Ворона зовет ворону: "Зачем ты меня зовешь?"
Ворона идет по снегу и разевает рот,
Чернеют ее подруги, как стадо больших калош,
На ноги подземным людям надеты наоборот.
Для них не бывает неба, не колятся иглы звезд,
Их лодки плывут по кругу, озера стоят вверх дном,
Плавучие клочья пены соединяет мост,
Подземные рыбы с юга проносятся над мостом.
Фундамент высотных зданий спускается в их места,
И если сантехник выпьет, то по лабиринтам труб
Сползет в глубокие страны, погрузится в города,
Опустится в бездны улиц его бородатый труп.
И шепот пустых вагонов, их огненные глаза
Проносятся по соседству, но что они говорят -
Сантехник уже не слышит их быстрые голоса,
Он там за стеной все ниже, и нету пути назад.
Ворона зовет ворону в немыслимой вышине
И время по старым ранам ползет со своей иглой,
И роспись подземных трещин цветет на другой стене,
И черной смолой асфальты ложатся на этот слой.
Feb. 28th, 2005
Наш сумасшедший дворник разговаривает с лопатой,
Как раз у самого входа лениво растет сугроб.
Красивая девушка Оля опять глядит виновато,
Чужой черноусый дядька опять потирает лоб.
И вот уж рыба фонарь озирается желтым глазом,
И тени дорожных знаков ломаются на просвет,
И кто-то устал мне лгать, и решил все выложить сразу -
С фамилией непонятной, кажется, Культпросвет.

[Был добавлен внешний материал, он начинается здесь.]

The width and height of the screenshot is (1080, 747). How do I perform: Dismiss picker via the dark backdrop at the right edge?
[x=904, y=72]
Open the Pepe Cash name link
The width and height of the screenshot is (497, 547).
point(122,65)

И вот сумасшедший дворник разговаривает с лопатой,
И вот безумный прохожий не может найти слова,
Хватает меня за шарф и трясет головой помятой,
На длинной пожухлой шее мотается голова.
А висельник Леша ходит, наверное, где-то рядом,
Безумному Диогену приносит плоды смоква,
И желтая рыба фонарь его молча встречает взглядом,
И в черных разводах сердца не может найти слова.
И многое есть на свете: красивая девушка Оля,
И белый снег на загривках сухих деревянных птиц,
И ритуальный автобус гуляет себе на воле,
Проносится в переулках, как автомоторный принц,
И на гололедных трассах, прикрывшись плащом горбатым,
Кто-то с ним ищет встречи, а сердце стучит раз-два,
И наш сумасшедший дворник разговаривает с лопатой,
И слушает, как лопата находит в ответ слова.
Mar. 11th, 2005
Трижды бьет полночь. Дядя Витя зашел за шурупом.
Под окном скрипят, качаясь, столбы.
Он глядит в стакан, как будто в трубу с раструбом,
В коридоре туман, и страшно сбиться с тропы.
Слушай, Настя, - он вспомнил имя, - какого черта,
Помнишь, как мы играли, я сделал тебе колчан,
Как ломались стрелы - бессовестная девчонка,
Мы теряем часы, как теряют однополчан.
Твое имя было нежней, чем кошачья гривка,
А теперь скребет по губам и горло мое дерет,
Я стою столбом, и не помогла прививка,
Видишь, электропровод сквозь сердце мое растет.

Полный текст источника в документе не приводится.